Believe it or not, I wasn’t always a defender of the canines. I grew up with a dread for them. I had so many run-ins with dogs that I was fine with keeping a respectful distance between us. As the saying goes, ‘Once bitten twice shy’ for me it was more like a dozen times bitten, forever shy.
As chance would have it, when I met my Amie, she had a little dog that was about thirteen years old. His name was Chippy. I had no use for the thing and instantly let her know that I would not be sharing our space with the mutt. Plus, I was allergic to dog’s hair. If I slept over, she had to make sure the dog was not allowed to take its customary spot at the foot of the bed. No ma’am, not in the same room with me.
When Amie and I moved in together, Chippy and I had developed a certain degree of respect and understanding between us. I did not trespass on his turf and he would stay away from mine. Sleeping on the bed while I was on it was a no-no, even if Amie was also on the bed. He was allowed to be in the same room with me but not too close. I kept a close eye on his every move.

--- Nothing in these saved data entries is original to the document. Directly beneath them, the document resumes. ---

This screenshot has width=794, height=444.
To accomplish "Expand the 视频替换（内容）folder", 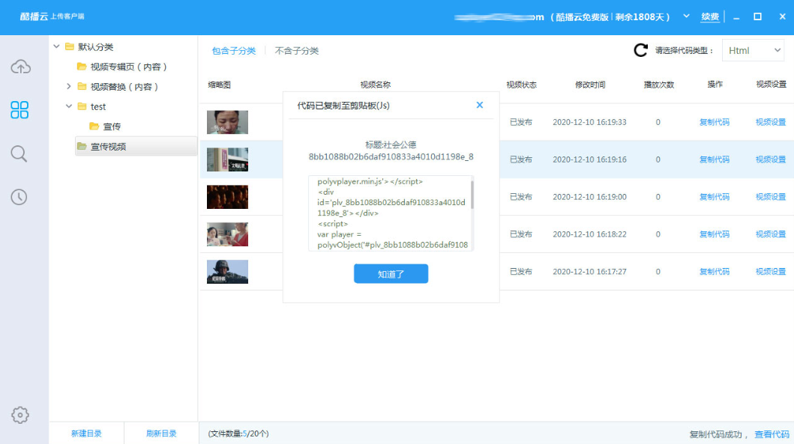I will tap(69, 87).
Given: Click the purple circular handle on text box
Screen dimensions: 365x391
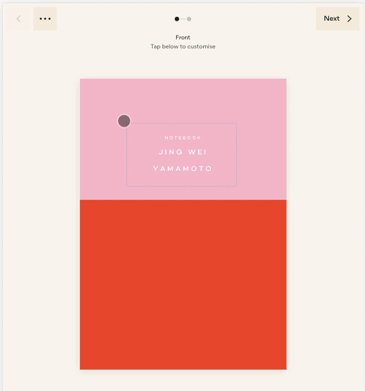Looking at the screenshot, I should pyautogui.click(x=124, y=121).
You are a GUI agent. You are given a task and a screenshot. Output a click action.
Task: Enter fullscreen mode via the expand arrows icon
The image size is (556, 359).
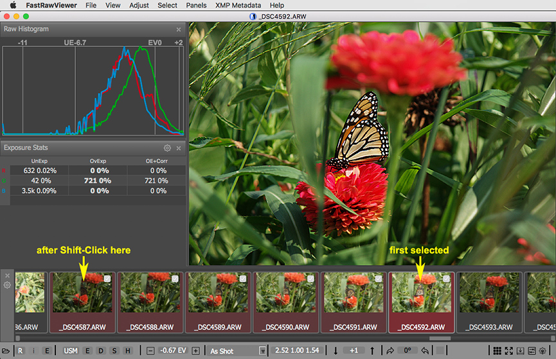pyautogui.click(x=509, y=351)
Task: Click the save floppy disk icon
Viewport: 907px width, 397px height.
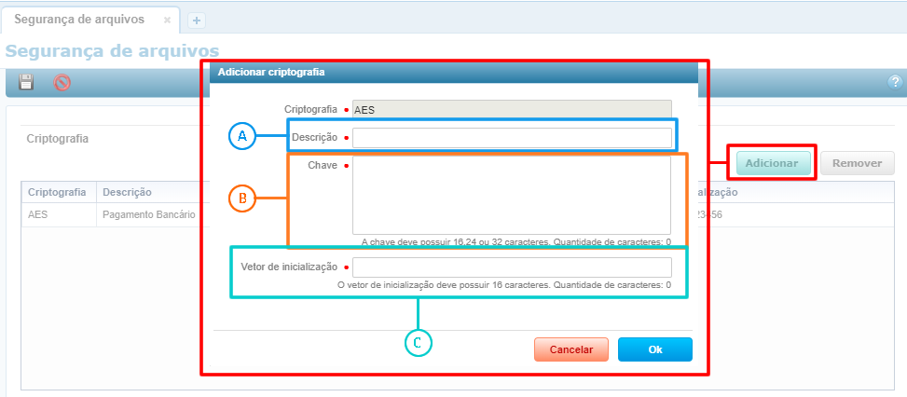Action: click(26, 82)
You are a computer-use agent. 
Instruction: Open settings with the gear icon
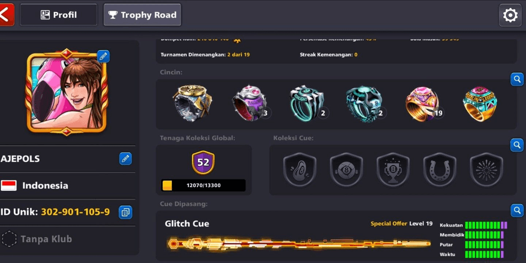(510, 15)
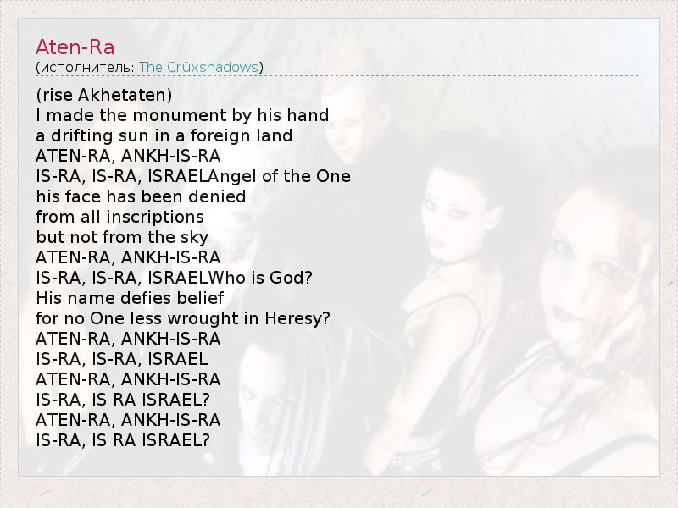Click the last lyric line IS-RA, IS RA ISRAEL?
678x508 pixels.
click(x=122, y=440)
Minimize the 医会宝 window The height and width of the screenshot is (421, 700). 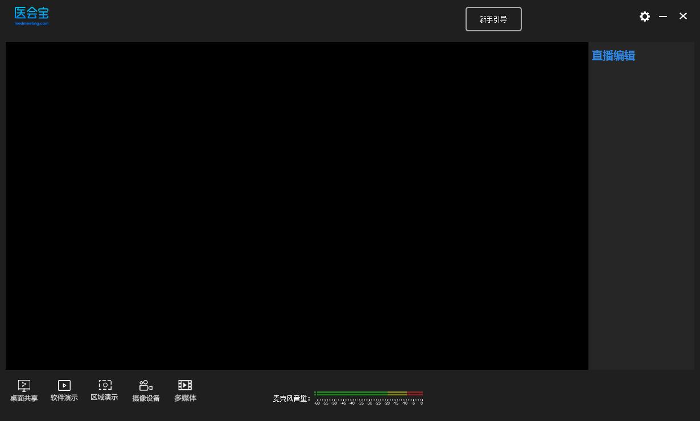(663, 16)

Before the first year was out, Chippy was sleeping not only sleeping on the bed but on my pillow. Amie would come home to him and I cuddled up on the couch or on the bed. Whenever we got home from being out, Chippy would run past Amie and search everywhere for me. I would play hide-and-seek with him and as I hid, I could hear the pitter patter of his feet running around the hardwoods in search of his new master. He would whimper as he searched. Most times I would be so touched that I would come out of hiding just to make him happy. His little tail would wag so furiously that I feared it would fall off.

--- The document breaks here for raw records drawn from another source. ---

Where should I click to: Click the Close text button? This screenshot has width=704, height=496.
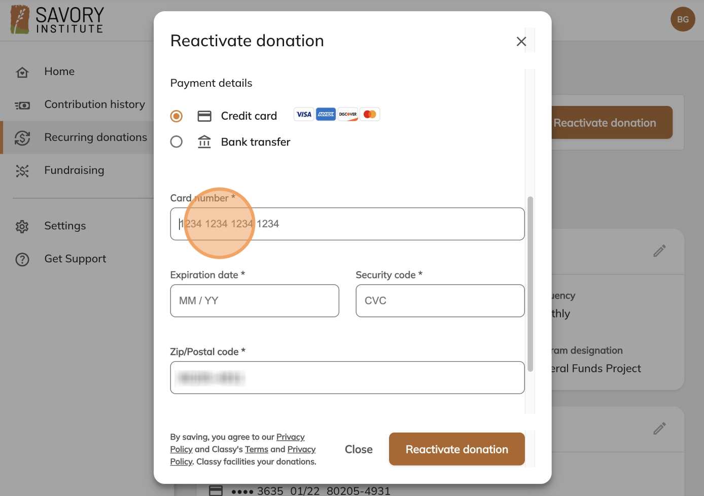click(x=359, y=449)
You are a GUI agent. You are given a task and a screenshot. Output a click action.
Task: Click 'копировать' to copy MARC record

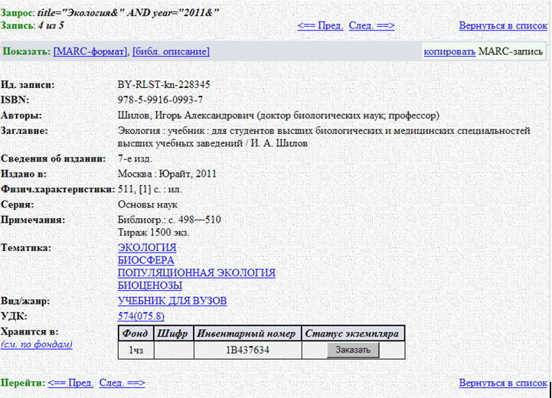click(x=449, y=51)
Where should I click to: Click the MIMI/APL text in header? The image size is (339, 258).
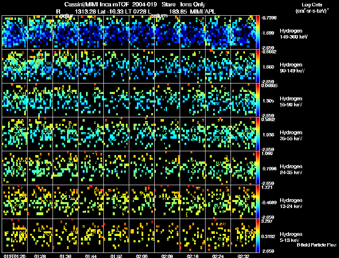pyautogui.click(x=203, y=11)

Chippy was there when our first son was born. Unfortunately, he was old and starting to show signs of aging. He was partially blind and had no bladder or bowel control. Much to my dismay, he would often relieve himself on my freshly treated hardwood. Even though putting him down would be devastating to Amie, I suggested it to stop his suffering. One day, she listened and with heavy hearts, we said goodbye to Chippy. My first real bff.
After Chippy, I never felt any real longing for a dog. I enjoyed being around them but remembered how much work it took and with three young kids, I am not sure I would be up to the task. Sometimes, like now, I think I am ready for the challenge and want another dog but like those other times, common sense will prevail.